I finally decided to pull the trigger on a sound system for my car. My electrical engineer friend who is obsessed with car audio is going to install a new system in my car this upcoming weekend. I went ahead and bought a Rockford Fosgate Prime D Class 500W amp, a Rockford Fosgate P3D4 DVC 4-Ohm 12" sub to go with it (would have gotten a Type-R or a Sundance sub but they weren't available on Amazon where I work and have discounts for) which I've seen some examples and this amp/sub combo slams REALLY hard for a single sub setup.
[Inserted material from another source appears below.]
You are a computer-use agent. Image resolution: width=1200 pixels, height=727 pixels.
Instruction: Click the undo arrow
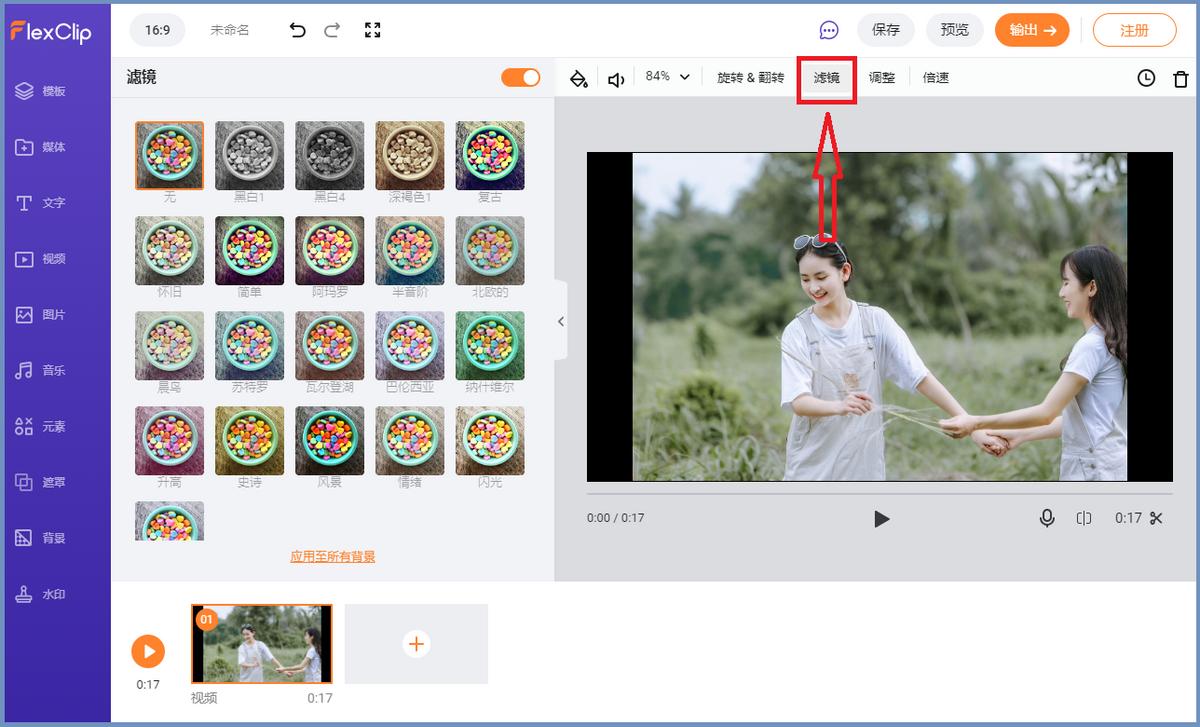pos(297,30)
I'll be putting the sub into a BB12-200V box which from what I've read is one of the best prefabs available on the market and is the exact specifications for that specific sub. 

Not going to stick with the factory stereo so I'm upgrading that to a Kenwood DDX374BT Double Din with a glossy black dash kit to replace the greyish/silver stock one.

It's not meant to be a competition system by any means whatsoever but it should shake the car and punch really hard which I'm excited for.


----------



## Blasirl (Mar 31, 2015)

thespr said:


> I'm looking into a SEQUENCE dual rear diffuser to make it look more sporty but I don't know how that is supposed to fit with my single exhaust pipe?


Do you have a picture or link to this?


----------



## thespr (Feb 21, 2016)

Blasirl said:


> Do you have a picture or link to this?


SEQUENCE Single or Dual Exhaust Rear Diffuser Kit for Chevrolet Cruze 08-14 - KDMHolic

It's on other websites too, if you have an RS apparently it's a bitch to apply but if you have a standard trim LS like mine it just bolts right onto your current bumper


----------



## Blasirl (Mar 31, 2015)

That should work, you glue and bolt it on and you will have to cut out where the second exhaust tip goes. I really wanted to make sure it was not the fake double dual diffuser I made the mistake of buying. It was a POS and I still have not been reimbursed 2 months after it was shipped back to S. Korea.


----------



## thespr (Feb 21, 2016)

Blasirl said:


> That should work, you glue and bolt it on and you will have to cut out where the second muffler goes. I really wanted to make sure it was not the fake double dual diffuser I made the mistake of buying. It was a POS and I still have not been reimbursed 2 months after it was shipped back to S. Korea.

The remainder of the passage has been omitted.